Your answer must consist of exactly the lines below, starting with the line with "The height and width of the screenshot is (787, 672)." and going on through the line with "The image size is (730, 560).", and nothing else.

(Excerpts from a dataset)
####################

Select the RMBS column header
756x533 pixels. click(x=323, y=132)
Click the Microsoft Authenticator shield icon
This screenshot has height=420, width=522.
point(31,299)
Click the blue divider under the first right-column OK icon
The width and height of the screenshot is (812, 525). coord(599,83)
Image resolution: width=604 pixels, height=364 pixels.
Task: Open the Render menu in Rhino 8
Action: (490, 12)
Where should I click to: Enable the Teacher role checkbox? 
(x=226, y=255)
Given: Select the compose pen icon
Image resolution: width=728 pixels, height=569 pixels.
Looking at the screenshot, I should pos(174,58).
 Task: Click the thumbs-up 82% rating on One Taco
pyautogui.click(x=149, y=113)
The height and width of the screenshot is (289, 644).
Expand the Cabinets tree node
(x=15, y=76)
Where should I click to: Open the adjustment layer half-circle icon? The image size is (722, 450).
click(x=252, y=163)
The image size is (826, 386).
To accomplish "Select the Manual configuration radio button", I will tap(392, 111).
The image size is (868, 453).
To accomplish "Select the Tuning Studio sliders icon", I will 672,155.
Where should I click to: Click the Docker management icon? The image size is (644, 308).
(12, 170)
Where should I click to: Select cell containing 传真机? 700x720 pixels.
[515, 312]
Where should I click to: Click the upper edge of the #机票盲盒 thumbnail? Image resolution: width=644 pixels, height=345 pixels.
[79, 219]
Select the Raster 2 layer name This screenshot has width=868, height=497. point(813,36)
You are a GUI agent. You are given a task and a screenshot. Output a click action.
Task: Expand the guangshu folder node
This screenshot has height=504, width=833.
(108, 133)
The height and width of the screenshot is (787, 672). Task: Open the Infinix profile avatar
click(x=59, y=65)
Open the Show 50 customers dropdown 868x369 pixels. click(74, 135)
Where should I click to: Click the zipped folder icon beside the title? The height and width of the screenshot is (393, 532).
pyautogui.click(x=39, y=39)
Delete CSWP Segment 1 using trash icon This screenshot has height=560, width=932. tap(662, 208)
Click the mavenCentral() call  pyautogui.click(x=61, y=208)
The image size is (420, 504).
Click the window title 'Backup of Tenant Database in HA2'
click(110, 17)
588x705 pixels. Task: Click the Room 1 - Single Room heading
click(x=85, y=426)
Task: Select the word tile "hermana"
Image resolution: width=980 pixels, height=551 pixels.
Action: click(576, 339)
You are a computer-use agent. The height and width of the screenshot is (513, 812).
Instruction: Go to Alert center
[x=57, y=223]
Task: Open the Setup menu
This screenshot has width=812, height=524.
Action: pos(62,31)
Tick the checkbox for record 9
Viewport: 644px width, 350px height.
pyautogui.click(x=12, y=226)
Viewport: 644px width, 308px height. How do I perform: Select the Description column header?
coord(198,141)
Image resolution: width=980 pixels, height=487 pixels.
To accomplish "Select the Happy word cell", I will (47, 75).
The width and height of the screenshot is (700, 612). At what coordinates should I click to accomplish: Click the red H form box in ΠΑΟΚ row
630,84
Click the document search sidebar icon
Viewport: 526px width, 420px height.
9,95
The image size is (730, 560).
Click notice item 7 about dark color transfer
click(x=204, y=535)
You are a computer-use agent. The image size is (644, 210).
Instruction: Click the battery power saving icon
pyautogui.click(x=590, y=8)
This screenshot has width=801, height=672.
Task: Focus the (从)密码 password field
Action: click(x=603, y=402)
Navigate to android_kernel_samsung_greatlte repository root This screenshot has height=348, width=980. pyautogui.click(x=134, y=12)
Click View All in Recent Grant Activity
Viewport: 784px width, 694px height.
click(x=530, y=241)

####################

» **Finished exercise**:
The height and width of the screenshot is (787, 672). Task: Open the Infinix profile avatar
click(x=59, y=65)
Open the Show 50 customers dropdown 868x369 pixels. click(74, 135)
Where should I click to: Click the zipped folder icon beside the title? The height and width of the screenshot is (393, 532).
pyautogui.click(x=39, y=39)
Delete CSWP Segment 1 using trash icon This screenshot has height=560, width=932. tap(662, 208)
Click the mavenCentral() call  pyautogui.click(x=61, y=208)
The image size is (420, 504).
Click the window title 'Backup of Tenant Database in HA2'
click(110, 17)
588x705 pixels. Task: Click the Room 1 - Single Room heading
click(x=85, y=426)
Task: Select the word tile "hermana"
Image resolution: width=980 pixels, height=551 pixels.
Action: click(576, 339)
You are a computer-use agent. The height and width of the screenshot is (513, 812).
Instruction: Go to Alert center
[x=57, y=223]
Task: Open the Setup menu
This screenshot has width=812, height=524.
Action: pos(62,31)
Tick the checkbox for record 9
Viewport: 644px width, 350px height.
pyautogui.click(x=12, y=226)
Viewport: 644px width, 308px height. How do I perform: Select the Description column header?
coord(198,141)
Image resolution: width=980 pixels, height=487 pixels.
To accomplish "Select the Happy word cell", I will (47, 75).
The width and height of the screenshot is (700, 612). At what coordinates should I click to accomplish: Click the red H form box in ΠΑΟΚ row
630,84
Click the document search sidebar icon
Viewport: 526px width, 420px height.
9,95
The image size is (730, 560).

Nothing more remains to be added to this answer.